→ PROBLEM DESCRIPTION
The output must be exactly the lines from the "Image resolution: width=361" line through the end of the listing below, with no picture included.

*** RECORD SET ***

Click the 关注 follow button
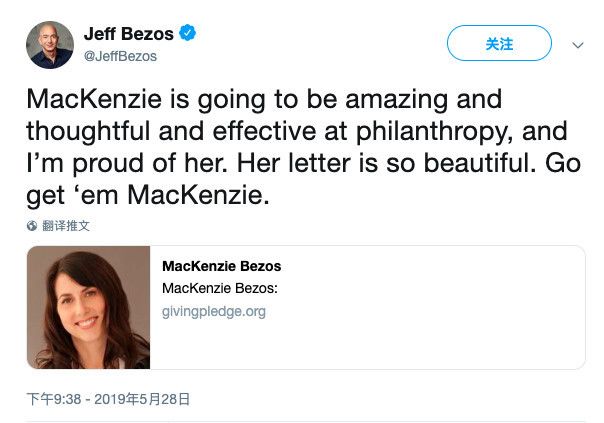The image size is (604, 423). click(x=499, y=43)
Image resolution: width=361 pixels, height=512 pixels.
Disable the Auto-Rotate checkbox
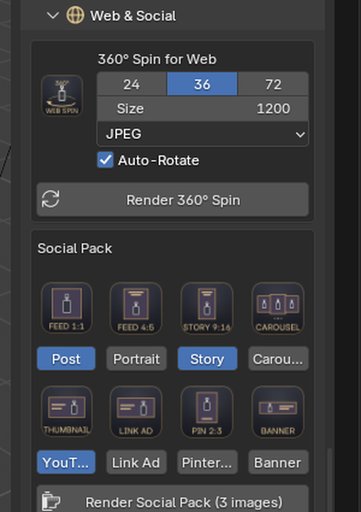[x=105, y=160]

*** End of RECORD SET ***

→ YOUR RESPONSE
Image resolution: width=361 pixels, height=512 pixels.
Disable the Auto-Rotate checkbox
[x=105, y=160]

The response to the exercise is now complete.